2009-07-13 Thread owkaye

 I concur with Matt.

 Track in the Streaming API is, in part, intended for
 applications just like yours. Hit the Search API and use
 track together to get the highest proportion of statuses
 possible. The default track limit is intended for human
 readable scale applications. Email me about elevated
 track access for services.

I would use the Streaming API if I could, but now the 
problem is that my server side scripting language probably 
won't be able to use the Streaming API successfully ...

My software hasn't been upgraded in years, and when it was 
first coded streaming data via http didn't even exist.  The 
software has been upgraded once in a while over the past 
decade or so, but the last significant upgrade was more than 
5 years ago and it didn't have anything added to allow 
streaming data access at that time, so I doubt it can handle 
this task now.  

I have an email request in to the current owners but I doubt 
they know how it works either.  They never coded the 
original software or any of the upgrades.  They just bought 
the software without possessing the expertise to understand 
the code, so they really don't know how it works internally 
either.

My best guess is that it cannot write streaming data to a 
database as that data is transmitted, and that's what it 
needs it to do if I have any chance of using the Streaming 
API instead of a search.   So I'll probably have to use some 
other software to accomplish this task.

◆ To be done ◆
1. In the forum post about the Streaming API, how long ago was the last significant upgrade to the writer's software?
2. Reproduce word for word the part of the forum post about the Streaming API that opens with the words containing "I would use" and closes with "API successfully ...".

◆ Provided material ◆

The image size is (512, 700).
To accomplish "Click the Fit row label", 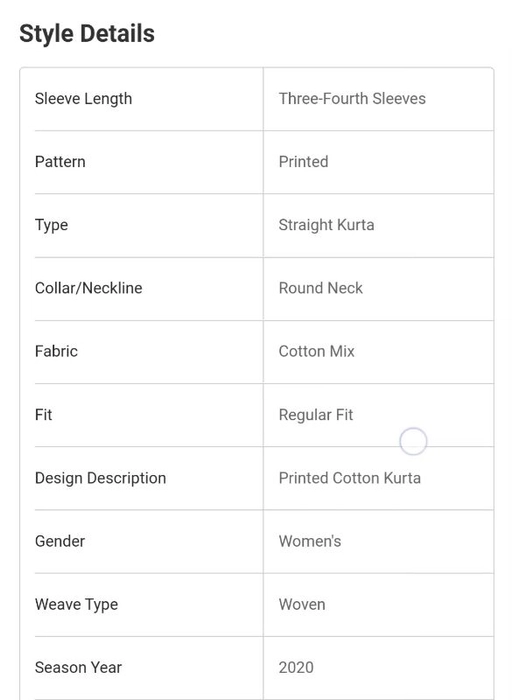I will (x=43, y=415).
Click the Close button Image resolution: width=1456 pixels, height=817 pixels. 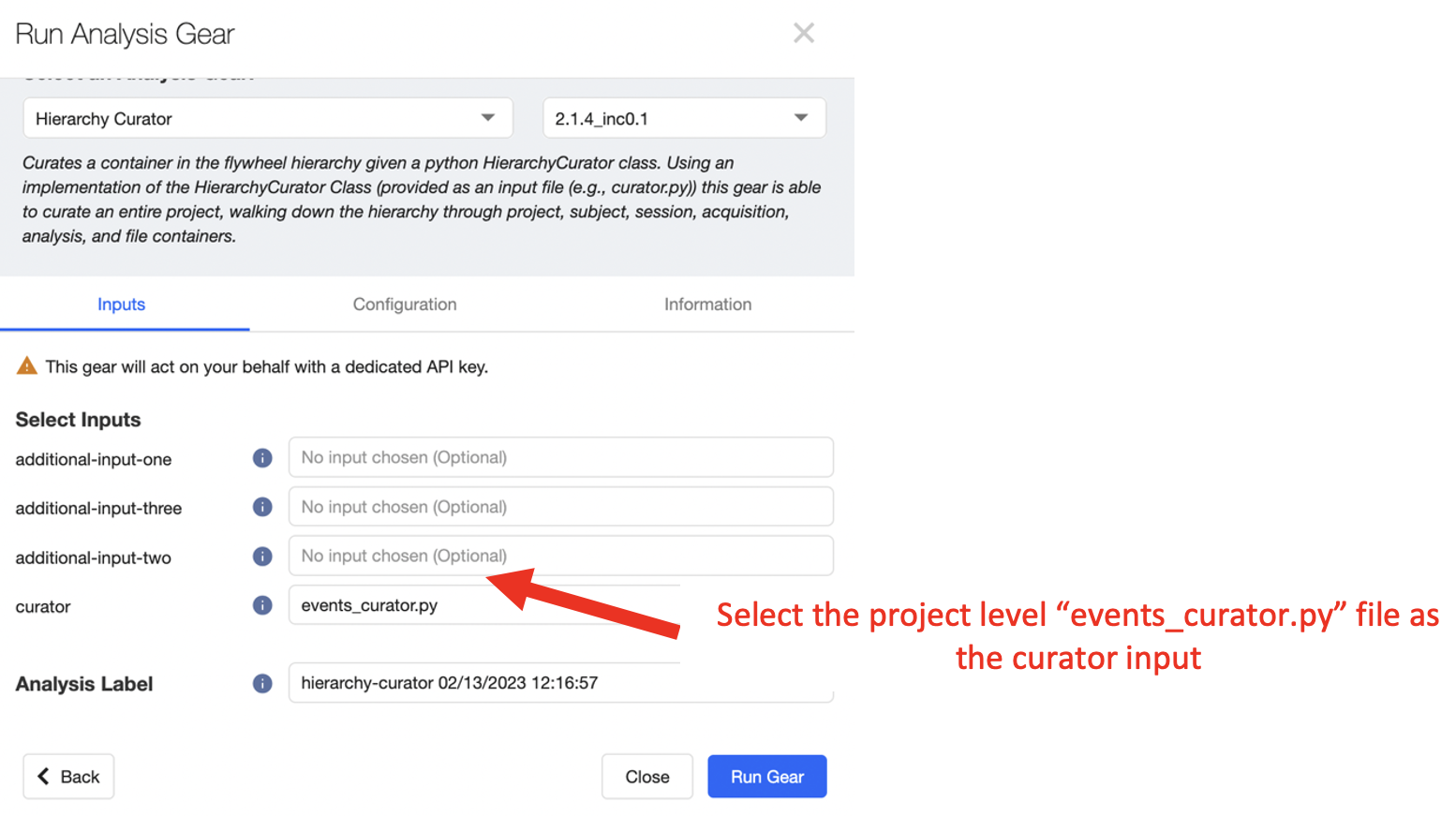pyautogui.click(x=647, y=777)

◆ Results ◆
1. More than 5 years ago.

2.
I would use the Streaming API if I could, but now the 
problem is that my server side scripting language probably 
won't be able to use the Streaming API successfully ...